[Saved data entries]
========================================

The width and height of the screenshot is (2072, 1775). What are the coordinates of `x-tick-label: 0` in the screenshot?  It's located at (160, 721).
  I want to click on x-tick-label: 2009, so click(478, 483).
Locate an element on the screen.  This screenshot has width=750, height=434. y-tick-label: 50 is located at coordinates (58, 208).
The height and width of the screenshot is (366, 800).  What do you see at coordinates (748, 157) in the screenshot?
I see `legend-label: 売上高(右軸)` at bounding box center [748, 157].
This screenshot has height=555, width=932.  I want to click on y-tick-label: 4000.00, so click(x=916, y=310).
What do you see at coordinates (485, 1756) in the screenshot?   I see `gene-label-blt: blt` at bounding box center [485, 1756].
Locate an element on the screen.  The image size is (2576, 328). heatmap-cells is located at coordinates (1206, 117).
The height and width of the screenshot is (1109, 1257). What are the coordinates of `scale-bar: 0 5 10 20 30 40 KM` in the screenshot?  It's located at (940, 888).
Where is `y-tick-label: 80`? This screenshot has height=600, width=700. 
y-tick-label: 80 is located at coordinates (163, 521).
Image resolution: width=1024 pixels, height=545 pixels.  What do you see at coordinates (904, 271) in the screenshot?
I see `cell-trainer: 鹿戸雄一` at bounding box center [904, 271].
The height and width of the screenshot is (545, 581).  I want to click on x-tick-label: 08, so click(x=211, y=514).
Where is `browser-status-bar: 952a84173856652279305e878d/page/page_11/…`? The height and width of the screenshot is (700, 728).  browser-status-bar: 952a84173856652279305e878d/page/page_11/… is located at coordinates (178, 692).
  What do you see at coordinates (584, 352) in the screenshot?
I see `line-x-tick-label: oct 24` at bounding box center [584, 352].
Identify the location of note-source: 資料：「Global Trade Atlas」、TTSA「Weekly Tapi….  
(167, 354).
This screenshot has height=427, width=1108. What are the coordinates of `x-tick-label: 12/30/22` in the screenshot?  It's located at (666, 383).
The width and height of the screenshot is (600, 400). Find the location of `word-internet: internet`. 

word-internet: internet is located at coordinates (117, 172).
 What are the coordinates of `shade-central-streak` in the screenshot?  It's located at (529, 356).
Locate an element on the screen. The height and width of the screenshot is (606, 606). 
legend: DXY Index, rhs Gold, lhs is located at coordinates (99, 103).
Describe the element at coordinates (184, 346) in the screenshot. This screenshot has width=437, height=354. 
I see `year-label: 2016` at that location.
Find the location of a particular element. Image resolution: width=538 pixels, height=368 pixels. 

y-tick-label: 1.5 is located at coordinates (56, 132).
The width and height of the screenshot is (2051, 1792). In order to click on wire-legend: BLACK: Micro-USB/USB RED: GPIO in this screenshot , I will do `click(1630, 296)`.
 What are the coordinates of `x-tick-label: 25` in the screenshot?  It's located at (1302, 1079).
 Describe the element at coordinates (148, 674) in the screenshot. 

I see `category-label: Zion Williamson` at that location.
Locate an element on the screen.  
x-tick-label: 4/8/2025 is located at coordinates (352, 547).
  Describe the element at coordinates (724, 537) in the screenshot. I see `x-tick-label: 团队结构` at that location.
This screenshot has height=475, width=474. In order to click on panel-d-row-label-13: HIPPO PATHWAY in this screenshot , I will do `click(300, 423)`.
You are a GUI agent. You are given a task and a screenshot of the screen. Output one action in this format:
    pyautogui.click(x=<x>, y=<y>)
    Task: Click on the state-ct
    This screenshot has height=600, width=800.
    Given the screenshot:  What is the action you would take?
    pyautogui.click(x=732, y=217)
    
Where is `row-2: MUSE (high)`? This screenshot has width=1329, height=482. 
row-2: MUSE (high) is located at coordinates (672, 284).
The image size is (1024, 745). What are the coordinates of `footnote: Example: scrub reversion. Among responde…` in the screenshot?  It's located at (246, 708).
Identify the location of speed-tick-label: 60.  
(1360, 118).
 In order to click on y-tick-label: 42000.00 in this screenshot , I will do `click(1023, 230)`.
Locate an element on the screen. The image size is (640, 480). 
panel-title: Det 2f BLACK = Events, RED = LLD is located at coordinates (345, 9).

========================================

### About this task
Rewrite the lines beginning at the line containing "This screenshot has height=427, width=1108." and stopping after the line containing "legend: DXY Index, rhs" as a Markdown table with the columns Row and Entry line, numbering each row and omitting blank lines.

### Solved exercise
| Row | Entry line |
|---|---|
| 1 | This screenshot has height=427, width=1108. What are the coordinates of `x-tick-label: 12/30/22` in the screenshot?  It's located at (666, 383). |
| 2 | The width and height of the screenshot is (600, 400). Find the location of `word-internet: internet`.  |
| 3 | word-internet: internet is located at coordinates (117, 172). |
| 4 |  What are the coordinates of `shade-central-streak` in the screenshot?  It's located at (529, 356). |
| 5 | Locate an element on the screen. The height and width of the screenshot is (606, 606).  |
| 6 | legend: DXY Index, rhs Gold, lhs is located at coordinates (99, 103). |